Lin Qing se levantó del suelo y miró al frente, solo para encontrarse con un joven de cabello negro que lo miraba con una mueca de desprecio.

“No está mal, eres la persona más educada de entre todos los que vinieron esta vez”, dijo fríamente el hombre de pelo negro el año pasado.

Lin Qing lo ignoró y observó a su alrededor. Había siete personas tendidas junto a él: cinco hombres y dos mujeres.

Además, había más de una docena de extranjeros en ese vagón cerrado. Lin Qing supo que se trataba de un tren, pues oyó un ruido metálico.

Al ver que Lin Qing lo ignoraba y solo lo miraba con furia, el joven de cabello negro sacó un cigarrillo, lo encendió y fumó, para luego ignorarlo por completo.

Lin Qing sintió una extraña familiaridad con el lugar, pero no recordaba haber estado allí antes. Justo cuando estaba a punto de usar su sentido divino para investigar, escuchó un "ding" en su mente.

[¡Ding! Misión principal 2 publicada: Apoderarse del Origen del Dios en el Espacio del Dios.]

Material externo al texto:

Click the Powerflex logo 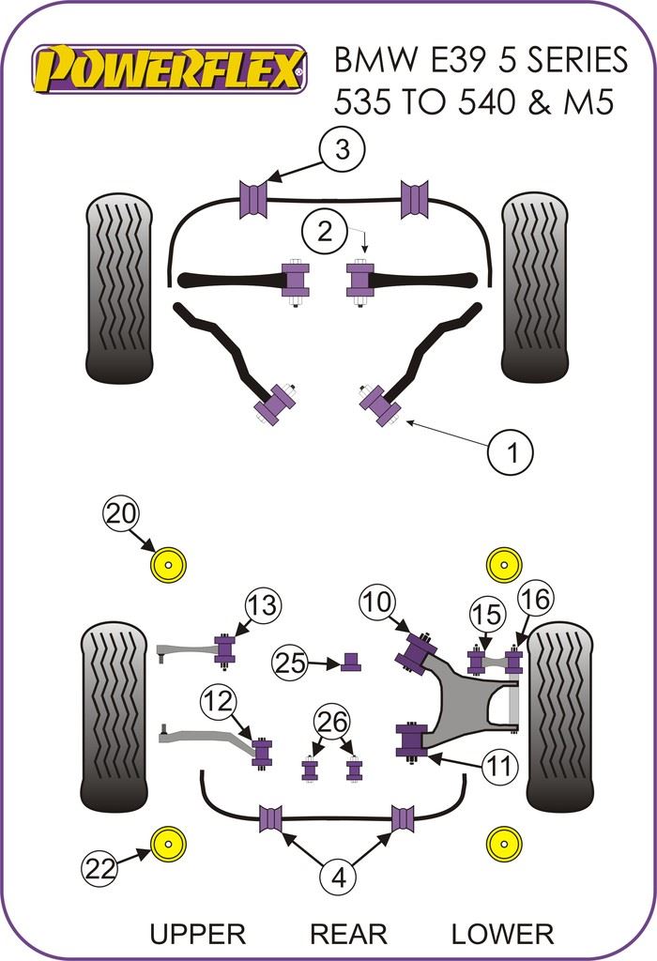coord(170,69)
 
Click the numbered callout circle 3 coord(342,149)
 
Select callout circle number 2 coord(325,231)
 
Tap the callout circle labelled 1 coord(512,453)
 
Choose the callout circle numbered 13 coord(264,606)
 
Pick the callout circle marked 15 coord(487,616)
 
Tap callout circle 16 coord(535,598)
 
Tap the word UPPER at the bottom coord(197,934)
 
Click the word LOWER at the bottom coord(502,934)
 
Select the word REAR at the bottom coord(348,934)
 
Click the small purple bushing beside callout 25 coord(352,662)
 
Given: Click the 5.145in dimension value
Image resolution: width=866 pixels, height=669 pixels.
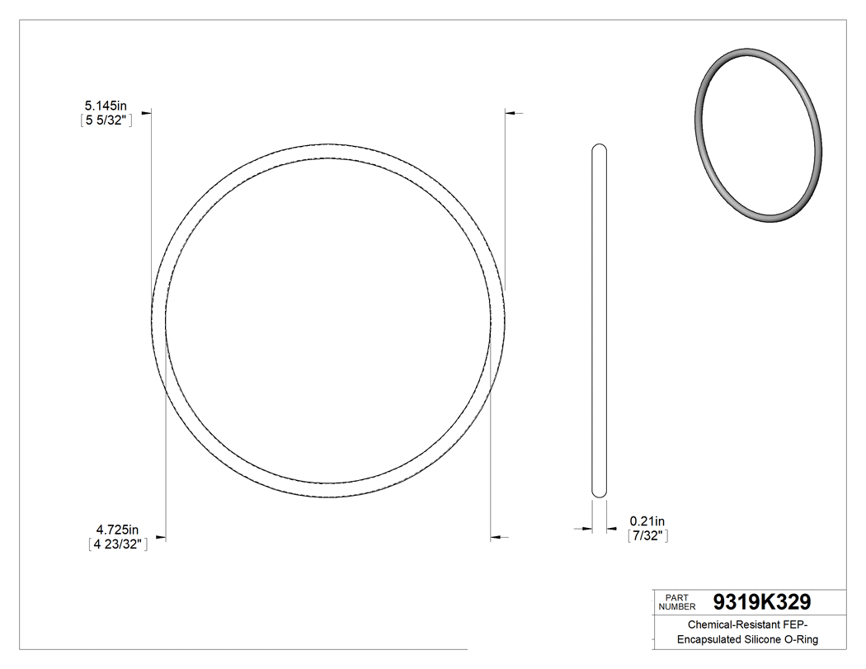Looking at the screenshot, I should (x=105, y=106).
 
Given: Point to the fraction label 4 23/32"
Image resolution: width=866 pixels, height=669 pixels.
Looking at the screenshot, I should (x=118, y=544).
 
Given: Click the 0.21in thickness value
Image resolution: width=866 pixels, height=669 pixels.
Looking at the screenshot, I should (x=647, y=521).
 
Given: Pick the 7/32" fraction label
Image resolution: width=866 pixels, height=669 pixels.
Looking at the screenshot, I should (x=647, y=536).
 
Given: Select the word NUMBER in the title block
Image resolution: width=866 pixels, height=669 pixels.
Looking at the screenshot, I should (x=677, y=606).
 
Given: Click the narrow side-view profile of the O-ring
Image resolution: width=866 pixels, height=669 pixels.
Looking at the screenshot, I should (x=600, y=322).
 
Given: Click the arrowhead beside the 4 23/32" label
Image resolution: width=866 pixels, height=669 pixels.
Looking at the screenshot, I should (x=161, y=539).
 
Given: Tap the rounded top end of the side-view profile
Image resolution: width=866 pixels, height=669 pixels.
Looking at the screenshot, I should (x=600, y=148).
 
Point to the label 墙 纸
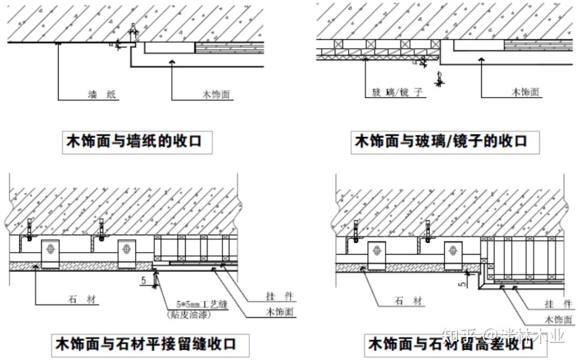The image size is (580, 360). [102, 95]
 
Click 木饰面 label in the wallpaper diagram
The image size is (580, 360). [216, 95]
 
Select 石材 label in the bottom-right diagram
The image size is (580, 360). [407, 301]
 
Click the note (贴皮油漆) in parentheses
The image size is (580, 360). [189, 315]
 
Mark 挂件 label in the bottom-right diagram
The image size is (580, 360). [558, 304]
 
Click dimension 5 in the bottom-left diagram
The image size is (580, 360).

Recompensa de la misión: 30 millones de puntos de evolución y un aumento del 20 % en la técnica del Dragón Divino.

Misión fallida: El sistema ha sido devorado por el Espacio Divino Principal, y el anfitrión perderá este sistema.

[s: Este sistema es actualmente más débil que el Espacio del Dios Principal. El anfitrión está siendo atraído al Espacio del Dios Principal por el Dios Principal como un terrícola normal.]

Para evitar que el antiguo sabio que creó el Espacio Divino lo descubra, este sistema sella por completo la fuerza del anfitrión, dejando solo el poder del cuerpo físico.

Además, el anfitrión debe usar su fuerza física con prudencia; de lo contrario, si el sabio ancestral superviviente lo descubre, sin duda lo aniquilará. La fuerza del sabio ancestral es la de un Gran Inmortal Dorado Luo.

Lin Qing quedó atónito. Al ver la misión principal 2, sintió mareo. Al ver la indicación "S", sintió ganas de explotar en el acto.

"¡Maldita sea, Emperador de Jade, me has jodido de verdad! ¿Dónde está el talismán? ¡Voy a destrozarlo y volver al mundo de Nezha!" Lin Qing se registró el cuerpo a toda prisa.